04. Week 14 — Daily Recall¶
Companion files: Weekly Plan · Explainer · Study Material · Assignment · Revision
How to use: Answer each question out loud, from memory, before checking 02_explainer.md or 03_study_material.md. Aim for 1-2 sentences per answer. Terse is fine; wrong is not.
Monday¶
- [W13] CLIP — what does it learn and how?
- [W13] ViT — how does it apply transformers to images?
- Diffusion forward process — what happens in T steps? What is x_T?
Tuesday¶
- Write the closed-form expression for x_t given x_0. Name every variable.
- Stable Diffusion architecture — text encoder, U-Net, VAE. Role of each component.
- Latent diffusion — why work in latent space instead of pixel space? What is the speedup?
Wednesday¶
- Classifier-free guidance — what is trained differently? What is computed at inference?
- Guidance scale w: what happens at w = 1, w = 7, and w = 20?
- [W13] GAN generator vs discriminator — what does each do?
Thursday¶
- Text-to-image eval — how do you measure quality? (FID, CLIP score, human eval — limitations of each)
- Diffusion vs GAN — trade-offs (quality, diversity, training stability, inference speed).
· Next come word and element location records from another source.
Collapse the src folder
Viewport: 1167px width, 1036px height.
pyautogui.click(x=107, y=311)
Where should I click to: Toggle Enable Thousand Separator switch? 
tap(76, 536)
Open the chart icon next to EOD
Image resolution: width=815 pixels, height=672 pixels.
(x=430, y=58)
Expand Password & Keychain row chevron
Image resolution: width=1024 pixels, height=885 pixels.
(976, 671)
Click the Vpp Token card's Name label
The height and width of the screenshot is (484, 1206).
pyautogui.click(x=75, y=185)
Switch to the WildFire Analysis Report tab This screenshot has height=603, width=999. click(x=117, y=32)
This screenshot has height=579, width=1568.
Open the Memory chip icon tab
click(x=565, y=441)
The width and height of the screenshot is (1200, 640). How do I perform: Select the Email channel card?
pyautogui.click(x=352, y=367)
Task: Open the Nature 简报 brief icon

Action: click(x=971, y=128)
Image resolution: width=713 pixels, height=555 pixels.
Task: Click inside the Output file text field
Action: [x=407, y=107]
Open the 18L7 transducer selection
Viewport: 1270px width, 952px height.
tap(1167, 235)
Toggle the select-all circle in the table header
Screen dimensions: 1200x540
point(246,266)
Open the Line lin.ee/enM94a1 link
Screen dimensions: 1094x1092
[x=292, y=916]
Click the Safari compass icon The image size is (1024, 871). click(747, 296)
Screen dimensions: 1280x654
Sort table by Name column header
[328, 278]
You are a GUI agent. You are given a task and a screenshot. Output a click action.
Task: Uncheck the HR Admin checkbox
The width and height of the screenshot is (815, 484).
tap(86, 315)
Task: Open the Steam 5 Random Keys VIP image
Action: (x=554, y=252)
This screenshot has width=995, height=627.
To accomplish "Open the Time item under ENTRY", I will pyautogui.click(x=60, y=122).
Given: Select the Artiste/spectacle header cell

- [W11] RAG vs fine-tuning vs prompting — decision framework.
Friday¶
- DiT vs U-Net — architectural difference. Which scales better and why?
- Name three inference speed techniques (DDIM, LCM, consistency models). One sentence each.
- Image generation safety — what production guardrails are needed? Name three.
After completing the week: run the four Retrieval Prompts in 02_explainer.md as a final self-test before starting 06_revision.md.